A block of data:
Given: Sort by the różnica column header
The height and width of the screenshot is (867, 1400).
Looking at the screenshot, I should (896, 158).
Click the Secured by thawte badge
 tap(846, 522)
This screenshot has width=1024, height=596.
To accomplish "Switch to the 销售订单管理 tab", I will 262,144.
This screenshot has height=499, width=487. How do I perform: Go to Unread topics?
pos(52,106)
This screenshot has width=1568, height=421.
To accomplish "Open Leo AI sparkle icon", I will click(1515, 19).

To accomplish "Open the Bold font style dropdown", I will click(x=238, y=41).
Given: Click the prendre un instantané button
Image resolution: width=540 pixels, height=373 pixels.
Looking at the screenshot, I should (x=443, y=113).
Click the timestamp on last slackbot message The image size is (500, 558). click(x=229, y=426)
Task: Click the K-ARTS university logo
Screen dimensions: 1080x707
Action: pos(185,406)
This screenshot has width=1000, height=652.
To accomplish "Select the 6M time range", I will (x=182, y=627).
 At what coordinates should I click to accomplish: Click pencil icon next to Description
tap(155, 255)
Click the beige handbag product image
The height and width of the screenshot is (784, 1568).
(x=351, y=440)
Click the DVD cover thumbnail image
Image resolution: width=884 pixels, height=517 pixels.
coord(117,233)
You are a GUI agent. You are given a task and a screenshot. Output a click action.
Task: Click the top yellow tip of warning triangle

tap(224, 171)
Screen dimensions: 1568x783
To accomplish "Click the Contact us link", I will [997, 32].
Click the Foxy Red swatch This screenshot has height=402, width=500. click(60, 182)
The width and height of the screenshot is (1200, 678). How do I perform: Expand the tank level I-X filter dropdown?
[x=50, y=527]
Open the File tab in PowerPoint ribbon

### Short task
Render all the items above as a numbered list, one line per entry, and drop every blank line.

### Solved problem
1. Given: Sort by the różnica column header
2. The height and width of the screenshot is (867, 1400).
3. Looking at the screenshot, I should (896, 158).
4. Click the Secured by thawte badge
5.  tap(846, 522)
6. This screenshot has width=1024, height=596.
7. To accomplish "Switch to the 销售订单管理 tab", I will 262,144.
8. This screenshot has height=499, width=487. How do I perform: Go to Unread topics?
9. pos(52,106)
10. This screenshot has width=1568, height=421.
11. To accomplish "Open Leo AI sparkle icon", I will click(1515, 19).
12. To accomplish "Open the Bold font style dropdown", I will click(x=238, y=41).
13. Given: Click the prendre un instantané button
14. Image resolution: width=540 pixels, height=373 pixels.
15. Looking at the screenshot, I should (x=443, y=113).
16. Click the timestamp on last slackbot message The image size is (500, 558). click(x=229, y=426)
17. Task: Click the K-ARTS university logo
18. Screen dimensions: 1080x707
19. Action: pos(185,406)
20. This screenshot has width=1000, height=652.
21. To accomplish "Select the 6M time range", I will (x=182, y=627).
22.  At what coordinates should I click to accomplish: Click pencil icon next to Description
23. tap(155, 255)
24. Click the beige handbag product image
25. The height and width of the screenshot is (784, 1568).
26. (x=351, y=440)
27. Click the DVD cover thumbnail image
28. Image resolution: width=884 pixels, height=517 pixels.
29. coord(117,233)
30. You are a GUI agent. You are given a task and a screenshot. Output a click action.
31. Task: Click the top yellow tip of warning triangle
32. tap(224, 171)
33. Screen dimensions: 1568x783
34. To accomplish "Click the Contact us link", I will [997, 32].
35. Click the Foxy Red swatch This screenshot has height=402, width=500. click(60, 182)
36. The width and height of the screenshot is (1200, 678). How do I perform: Expand the tank level I-X filter dropdown?
37. [x=50, y=527]
38. Open the File tab in PowerPoint ribbon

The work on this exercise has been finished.